< up >
2023-03-08

blogstage - static web server in rust

I was looking for a useful service-oriented Rust project where I can test my project standards¹ and dive deeper into the language. I decided to replace the “caddy file server” that serves this blog. The result is called blogstage: Simple web server providing my static blog to the world.

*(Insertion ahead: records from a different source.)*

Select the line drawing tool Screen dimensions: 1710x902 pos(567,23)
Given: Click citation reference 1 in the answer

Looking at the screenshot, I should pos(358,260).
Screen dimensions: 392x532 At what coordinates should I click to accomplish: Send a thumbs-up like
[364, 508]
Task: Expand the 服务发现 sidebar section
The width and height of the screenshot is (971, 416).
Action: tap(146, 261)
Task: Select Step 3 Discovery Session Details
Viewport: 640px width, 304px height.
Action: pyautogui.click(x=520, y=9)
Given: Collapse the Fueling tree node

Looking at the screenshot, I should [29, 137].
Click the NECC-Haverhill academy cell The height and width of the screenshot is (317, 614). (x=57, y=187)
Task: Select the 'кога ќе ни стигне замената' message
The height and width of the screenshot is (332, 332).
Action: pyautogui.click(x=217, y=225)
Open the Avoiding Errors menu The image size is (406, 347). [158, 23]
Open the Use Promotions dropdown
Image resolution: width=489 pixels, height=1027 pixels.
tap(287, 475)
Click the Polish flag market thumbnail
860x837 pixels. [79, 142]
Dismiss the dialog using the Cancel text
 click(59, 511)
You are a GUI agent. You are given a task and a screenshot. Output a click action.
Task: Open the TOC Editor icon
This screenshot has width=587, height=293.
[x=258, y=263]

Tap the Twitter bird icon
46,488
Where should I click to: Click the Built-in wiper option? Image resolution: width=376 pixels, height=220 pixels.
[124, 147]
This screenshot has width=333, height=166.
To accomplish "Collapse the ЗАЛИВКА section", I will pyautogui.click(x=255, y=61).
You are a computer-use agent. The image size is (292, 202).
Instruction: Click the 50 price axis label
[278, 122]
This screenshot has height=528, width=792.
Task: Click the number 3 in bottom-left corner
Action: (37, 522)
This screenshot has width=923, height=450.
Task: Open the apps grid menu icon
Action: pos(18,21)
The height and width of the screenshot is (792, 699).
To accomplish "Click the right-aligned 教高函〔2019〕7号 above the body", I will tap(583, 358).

It can be used via blogstage <ip:port> <path> or just blogstage 0.0.0.0:80 ./blog/.

Requirements
How to serve
Testing
- Unit test
- Integration test
Benchmark
Wrap it up
Vision

Requirements

The requirements were fairly simple, because the blog is static consisting of a flat directory of rendered HTML files along with some images 2 and my reverse-proxy is handling the TLS stuff:

bind to given address+port
serve files from given directory (and prevent serving other directories e.g. via relative paths)
serve text and binary for HTML and images
not too easy to dive deeper into rust

How to serve

Since the requirements weren’t hard to fulfill, there are tons of crates that can do the job. E.g. warp can do it in one line with something like warp::serve(warp::fs::dir("./blog")).run(([127, 0, 0, 1], 8080)). I decided against a ready-to-use crate, to make it a bit more difficult and educational.

web_server didn’t worked with dynamic strings, since routes need to be added with &'static str where I couldn’t figure out if and how this can be fixed³.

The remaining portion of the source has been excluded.